## [Assigned task]
Each record below has to be printed verbatim.

(Stored items)

§ §

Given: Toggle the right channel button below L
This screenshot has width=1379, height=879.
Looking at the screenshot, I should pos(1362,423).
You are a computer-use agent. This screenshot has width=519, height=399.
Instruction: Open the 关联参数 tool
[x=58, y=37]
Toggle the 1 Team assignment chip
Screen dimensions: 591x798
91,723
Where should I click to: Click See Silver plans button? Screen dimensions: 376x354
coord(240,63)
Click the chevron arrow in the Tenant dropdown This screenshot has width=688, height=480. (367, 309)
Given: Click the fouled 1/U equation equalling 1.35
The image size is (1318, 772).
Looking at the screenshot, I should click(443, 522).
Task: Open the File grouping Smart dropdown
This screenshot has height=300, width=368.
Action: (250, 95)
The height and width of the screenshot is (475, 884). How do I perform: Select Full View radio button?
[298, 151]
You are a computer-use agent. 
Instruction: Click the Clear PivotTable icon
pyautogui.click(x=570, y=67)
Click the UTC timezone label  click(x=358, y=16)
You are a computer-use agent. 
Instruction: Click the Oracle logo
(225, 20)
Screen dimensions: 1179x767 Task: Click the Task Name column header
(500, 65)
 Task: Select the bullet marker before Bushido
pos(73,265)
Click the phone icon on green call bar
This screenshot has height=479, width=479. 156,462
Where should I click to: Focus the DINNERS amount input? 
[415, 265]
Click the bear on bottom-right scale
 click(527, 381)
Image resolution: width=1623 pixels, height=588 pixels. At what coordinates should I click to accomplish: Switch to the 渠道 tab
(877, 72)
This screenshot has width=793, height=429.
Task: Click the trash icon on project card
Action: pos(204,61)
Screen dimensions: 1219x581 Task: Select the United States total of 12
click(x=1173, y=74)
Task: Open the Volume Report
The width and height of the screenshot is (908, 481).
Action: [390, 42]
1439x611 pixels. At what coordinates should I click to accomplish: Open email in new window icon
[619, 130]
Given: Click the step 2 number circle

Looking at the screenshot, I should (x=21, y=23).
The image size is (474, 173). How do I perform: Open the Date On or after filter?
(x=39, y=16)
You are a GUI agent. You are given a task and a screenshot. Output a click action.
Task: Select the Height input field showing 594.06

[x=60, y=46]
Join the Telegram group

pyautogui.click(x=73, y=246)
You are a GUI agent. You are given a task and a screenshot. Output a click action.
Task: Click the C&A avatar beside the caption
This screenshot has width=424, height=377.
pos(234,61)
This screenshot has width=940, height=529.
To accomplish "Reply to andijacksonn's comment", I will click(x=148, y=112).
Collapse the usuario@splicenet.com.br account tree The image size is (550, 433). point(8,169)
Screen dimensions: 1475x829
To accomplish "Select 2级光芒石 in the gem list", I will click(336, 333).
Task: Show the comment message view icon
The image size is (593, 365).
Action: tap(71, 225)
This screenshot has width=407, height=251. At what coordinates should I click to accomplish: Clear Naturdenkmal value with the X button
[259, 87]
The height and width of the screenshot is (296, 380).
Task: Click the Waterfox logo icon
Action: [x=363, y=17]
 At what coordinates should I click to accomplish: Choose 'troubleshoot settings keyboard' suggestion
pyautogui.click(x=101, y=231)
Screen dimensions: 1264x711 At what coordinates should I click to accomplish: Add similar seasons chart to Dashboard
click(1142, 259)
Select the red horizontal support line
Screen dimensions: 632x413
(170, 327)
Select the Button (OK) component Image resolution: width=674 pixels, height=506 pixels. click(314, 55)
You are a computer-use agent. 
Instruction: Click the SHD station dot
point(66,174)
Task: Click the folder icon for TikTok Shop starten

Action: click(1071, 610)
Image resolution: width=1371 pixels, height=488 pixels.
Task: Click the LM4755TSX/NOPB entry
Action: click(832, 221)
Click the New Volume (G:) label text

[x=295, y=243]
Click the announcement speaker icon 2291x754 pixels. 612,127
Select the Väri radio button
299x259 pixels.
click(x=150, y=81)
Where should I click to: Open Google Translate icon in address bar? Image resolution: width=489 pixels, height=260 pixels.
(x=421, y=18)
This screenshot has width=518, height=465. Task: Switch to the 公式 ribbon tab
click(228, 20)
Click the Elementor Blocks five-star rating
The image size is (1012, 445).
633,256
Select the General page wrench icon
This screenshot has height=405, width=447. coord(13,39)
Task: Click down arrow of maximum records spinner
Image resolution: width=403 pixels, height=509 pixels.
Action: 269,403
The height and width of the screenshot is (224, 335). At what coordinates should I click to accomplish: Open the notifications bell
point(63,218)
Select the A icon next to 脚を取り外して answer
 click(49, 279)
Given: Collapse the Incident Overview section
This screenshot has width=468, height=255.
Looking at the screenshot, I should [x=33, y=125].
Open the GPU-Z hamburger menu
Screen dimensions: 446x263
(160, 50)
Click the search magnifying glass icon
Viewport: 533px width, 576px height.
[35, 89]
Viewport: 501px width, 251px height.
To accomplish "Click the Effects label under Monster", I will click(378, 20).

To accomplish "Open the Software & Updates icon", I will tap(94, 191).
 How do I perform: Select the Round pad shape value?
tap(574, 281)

§ §

## [Result for this exercise]
Given: Toggle the right channel button below L
This screenshot has width=1379, height=879.
Looking at the screenshot, I should pos(1362,423).
You are a computer-use agent. This screenshot has width=519, height=399.
Instruction: Open the 关联参数 tool
[x=58, y=37]
Toggle the 1 Team assignment chip
Screen dimensions: 591x798
91,723
Where should I click to: Click See Silver plans button? Screen dimensions: 376x354
coord(240,63)
Click the chevron arrow in the Tenant dropdown This screenshot has width=688, height=480. (367, 309)
Given: Click the fouled 1/U equation equalling 1.35
The image size is (1318, 772).
Looking at the screenshot, I should click(443, 522).
Task: Open the File grouping Smart dropdown
This screenshot has height=300, width=368.
Action: (250, 95)
The height and width of the screenshot is (475, 884). How do I perform: Select Full View radio button?
[298, 151]
You are a computer-use agent. 
Instruction: Click the Clear PivotTable icon
pyautogui.click(x=570, y=67)
Click the UTC timezone label  click(x=358, y=16)
You are a computer-use agent. 
Instruction: Click the Oracle logo
(225, 20)
Screen dimensions: 1179x767 Task: Click the Task Name column header
(500, 65)
 Task: Select the bullet marker before Bushido
pos(73,265)
Click the phone icon on green call bar
This screenshot has height=479, width=479. 156,462
Where should I click to: Focus the DINNERS amount input? 
[415, 265]
Click the bear on bottom-right scale
 click(527, 381)
Image resolution: width=1623 pixels, height=588 pixels. At what coordinates should I click to accomplish: Switch to the 渠道 tab
(877, 72)
This screenshot has width=793, height=429.
Task: Click the trash icon on project card
Action: pos(204,61)
Screen dimensions: 1219x581 Task: Select the United States total of 12
click(x=1173, y=74)
Task: Open the Volume Report
The width and height of the screenshot is (908, 481).
Action: [390, 42]
1439x611 pixels. At what coordinates should I click to accomplish: Open email in new window icon
[619, 130]
Given: Click the step 2 number circle

Looking at the screenshot, I should (x=21, y=23).
The image size is (474, 173). How do I perform: Open the Date On or after filter?
(x=39, y=16)
You are a GUI agent. You are given a task and a screenshot. Output a click action.
Task: Select the Height input field showing 594.06

[x=60, y=46]
Join the Telegram group

pyautogui.click(x=73, y=246)
You are a GUI agent. You are given a task and a screenshot. Output a click action.
Task: Click the C&A avatar beside the caption
This screenshot has width=424, height=377.
pos(234,61)
This screenshot has width=940, height=529.
To accomplish "Reply to andijacksonn's comment", I will click(x=148, y=112).
Collapse the usuario@splicenet.com.br account tree The image size is (550, 433). point(8,169)
Screen dimensions: 1475x829
To accomplish "Select 2级光芒石 in the gem list", I will click(336, 333).
Task: Show the comment message view icon
The image size is (593, 365).
Action: tap(71, 225)
This screenshot has width=407, height=251. At what coordinates should I click to accomplish: Clear Naturdenkmal value with the X button
[259, 87]
The height and width of the screenshot is (296, 380).
Task: Click the Waterfox logo icon
Action: [x=363, y=17]
 At what coordinates should I click to accomplish: Choose 'troubleshoot settings keyboard' suggestion
pyautogui.click(x=101, y=231)
Screen dimensions: 1264x711 At what coordinates should I click to accomplish: Add similar seasons chart to Dashboard
click(1142, 259)
Select the red horizontal support line
Screen dimensions: 632x413
(170, 327)
Select the Button (OK) component Image resolution: width=674 pixels, height=506 pixels. click(314, 55)
You are a computer-use agent. 
Instruction: Click the SHD station dot
point(66,174)
Task: Click the folder icon for TikTok Shop starten

Action: click(1071, 610)
Image resolution: width=1371 pixels, height=488 pixels.
Task: Click the LM4755TSX/NOPB entry
Action: click(832, 221)
Click the New Volume (G:) label text

[x=295, y=243]
Click the announcement speaker icon 2291x754 pixels. 612,127
Select the Väri radio button
299x259 pixels.
click(x=150, y=81)
Where should I click to: Open Google Translate icon in address bar? Image resolution: width=489 pixels, height=260 pixels.
(x=421, y=18)
This screenshot has width=518, height=465. Task: Switch to the 公式 ribbon tab
click(228, 20)
Click the Elementor Blocks five-star rating
The image size is (1012, 445).
633,256
Select the General page wrench icon
This screenshot has height=405, width=447. coord(13,39)
Task: Click down arrow of maximum records spinner
Image resolution: width=403 pixels, height=509 pixels.
Action: 269,403
The height and width of the screenshot is (224, 335). At what coordinates should I click to accomplish: Open the notifications bell
point(63,218)
Select the A icon next to 脚を取り外して answer
 click(49, 279)
Given: Collapse the Incident Overview section
This screenshot has width=468, height=255.
Looking at the screenshot, I should [x=33, y=125].
Open the GPU-Z hamburger menu
Screen dimensions: 446x263
(160, 50)
Click the search magnifying glass icon
Viewport: 533px width, 576px height.
[35, 89]
Viewport: 501px width, 251px height.
To accomplish "Click the Effects label under Monster", I will click(378, 20).

To accomplish "Open the Software & Updates icon", I will tap(94, 191).
 How do I perform: Select the Round pad shape value?
tap(574, 281)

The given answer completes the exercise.